▶ _WORK ORDER_
Which lines run from the one containing "Writers (104, 2536)" to the end of the material below? Retype exactly those, both ends included, and nothing else.

▶ _PROVIDED RECORDS_

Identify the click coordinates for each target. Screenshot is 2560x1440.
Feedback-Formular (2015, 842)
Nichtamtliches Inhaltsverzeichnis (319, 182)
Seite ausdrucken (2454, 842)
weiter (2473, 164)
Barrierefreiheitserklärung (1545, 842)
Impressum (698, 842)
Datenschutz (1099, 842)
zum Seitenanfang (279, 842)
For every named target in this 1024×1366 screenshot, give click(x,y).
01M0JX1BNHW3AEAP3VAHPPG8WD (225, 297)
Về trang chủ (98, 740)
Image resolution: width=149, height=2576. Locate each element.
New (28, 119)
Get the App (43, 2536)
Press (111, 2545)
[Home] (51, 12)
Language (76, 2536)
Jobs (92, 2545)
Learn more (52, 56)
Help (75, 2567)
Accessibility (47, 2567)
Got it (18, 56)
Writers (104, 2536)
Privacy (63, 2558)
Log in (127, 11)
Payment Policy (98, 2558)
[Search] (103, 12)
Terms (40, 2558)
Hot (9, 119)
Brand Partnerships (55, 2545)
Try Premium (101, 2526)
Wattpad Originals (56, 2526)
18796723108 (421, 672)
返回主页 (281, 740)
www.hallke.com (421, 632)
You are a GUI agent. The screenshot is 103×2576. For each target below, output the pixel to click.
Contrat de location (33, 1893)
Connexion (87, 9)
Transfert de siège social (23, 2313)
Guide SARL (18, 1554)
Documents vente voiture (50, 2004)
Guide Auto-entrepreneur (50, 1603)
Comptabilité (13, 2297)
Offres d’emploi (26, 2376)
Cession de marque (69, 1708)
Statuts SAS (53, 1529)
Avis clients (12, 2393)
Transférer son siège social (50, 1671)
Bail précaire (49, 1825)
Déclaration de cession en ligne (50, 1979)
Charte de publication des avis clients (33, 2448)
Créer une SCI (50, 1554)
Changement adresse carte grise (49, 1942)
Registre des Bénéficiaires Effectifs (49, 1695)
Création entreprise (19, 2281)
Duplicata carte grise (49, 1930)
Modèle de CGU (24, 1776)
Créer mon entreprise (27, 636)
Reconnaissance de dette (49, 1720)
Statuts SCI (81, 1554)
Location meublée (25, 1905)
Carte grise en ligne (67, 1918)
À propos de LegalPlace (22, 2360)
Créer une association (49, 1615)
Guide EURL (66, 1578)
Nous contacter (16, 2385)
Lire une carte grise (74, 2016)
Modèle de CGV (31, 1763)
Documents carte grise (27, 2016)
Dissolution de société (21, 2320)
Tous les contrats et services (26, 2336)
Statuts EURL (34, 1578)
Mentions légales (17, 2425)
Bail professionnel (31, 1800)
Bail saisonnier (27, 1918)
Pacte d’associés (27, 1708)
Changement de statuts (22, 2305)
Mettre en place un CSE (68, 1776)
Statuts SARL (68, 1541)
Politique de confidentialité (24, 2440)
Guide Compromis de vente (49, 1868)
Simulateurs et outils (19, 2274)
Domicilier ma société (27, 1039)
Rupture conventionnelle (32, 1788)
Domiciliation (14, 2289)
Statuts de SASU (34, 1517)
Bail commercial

▶ _SOLVED PROBLEM_
Writers (104, 2536)
Privacy (63, 2558)
Log in (127, 11)
Payment Policy (98, 2558)
[Search] (103, 12)
Terms (40, 2558)
Hot (9, 119)
Brand Partnerships (55, 2545)
Try Premium (101, 2526)
Wattpad Originals (56, 2526)
18796723108 (421, 672)
返回主页 (281, 740)
www.hallke.com (421, 632)
You are a GUI agent. The screenshot is 103×2576. For each target below, output the pixel to click.
Contrat de location (33, 1893)
Connexion (87, 9)
Transfert de siège social (23, 2313)
Guide SARL (18, 1554)
Documents vente voiture (50, 2004)
Guide Auto-entrepreneur (50, 1603)
Comptabilité (13, 2297)
Offres d’emploi (26, 2376)
Cession de marque (69, 1708)
Statuts SAS (53, 1529)
Avis clients (12, 2393)
Transférer son siège social (50, 1671)
Bail précaire (49, 1825)
Déclaration de cession en ligne (50, 1979)
Charte de publication des avis clients (33, 2448)
Créer une SCI (50, 1554)
Changement adresse carte grise (49, 1942)
Registre des Bénéficiaires Effectifs (49, 1695)
Création entreprise (19, 2281)
Duplicata carte grise (49, 1930)
Modèle de CGU (24, 1776)
Créer mon entreprise (27, 636)
Reconnaissance de dette (49, 1720)
Statuts SCI (81, 1554)
Location meublée (25, 1905)
Carte grise en ligne (67, 1918)
À propos de LegalPlace (22, 2360)
Créer une association (49, 1615)
Guide EURL (66, 1578)
Nous contacter (16, 2385)
Lire une carte grise (74, 2016)
Modèle de CGV (31, 1763)
Documents carte grise (27, 2016)
Dissolution de société (21, 2320)
Tous les contrats et services (26, 2336)
Statuts EURL (34, 1578)
Mentions légales (17, 2425)
Bail professionnel (31, 1800)
Bail saisonnier (27, 1918)
Pacte d’associés (27, 1708)
Changement de statuts (22, 2305)
Mettre en place un CSE (68, 1776)
Statuts SARL (68, 1541)
Politique de confidentialité (24, 2440)
Guide Compromis de vente (49, 1868)
Simulateurs et outils (19, 2274)
Domicilier ma société (27, 1039)
Rupture conventionnelle (32, 1788)
Domiciliation (14, 2289)
Statuts de SASU (34, 1517)
Bail commercial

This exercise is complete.